** Exercise goal **
Starting with the line that contains "735x358 pixels.", copy each line exactly through the end of the listing, and omit all pictures.
+-------+
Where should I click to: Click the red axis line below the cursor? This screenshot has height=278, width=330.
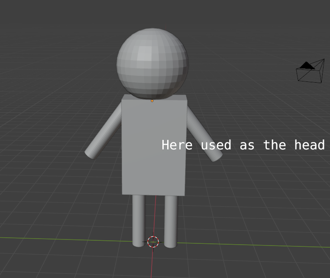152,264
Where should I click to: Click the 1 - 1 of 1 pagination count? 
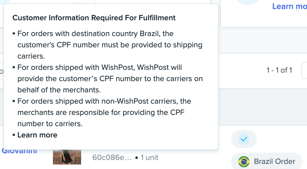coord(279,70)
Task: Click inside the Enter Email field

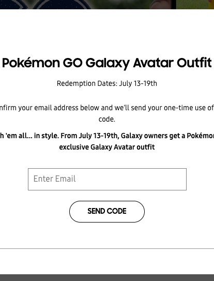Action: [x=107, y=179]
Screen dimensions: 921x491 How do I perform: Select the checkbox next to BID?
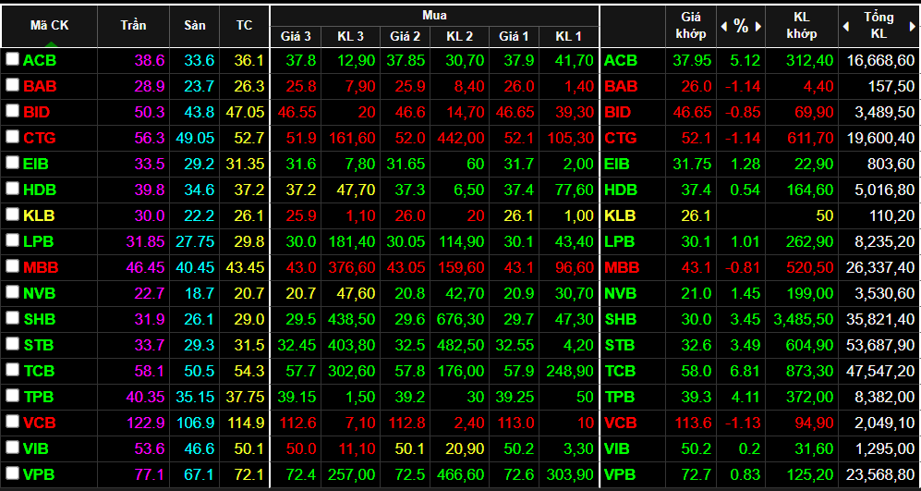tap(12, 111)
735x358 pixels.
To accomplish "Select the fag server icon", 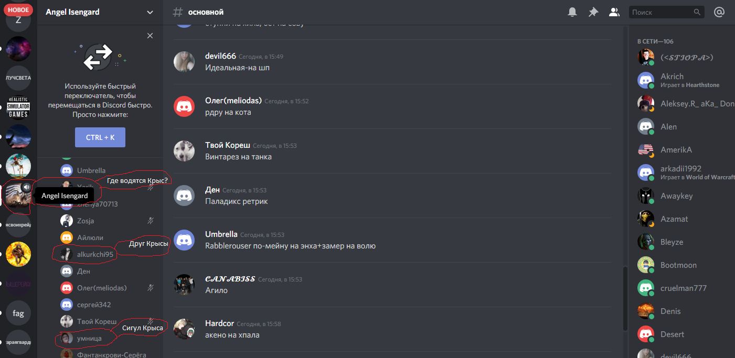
+-------+
** Solution to the exercise **
735x358 pixels.
To accomplish "Select the fag server icon", 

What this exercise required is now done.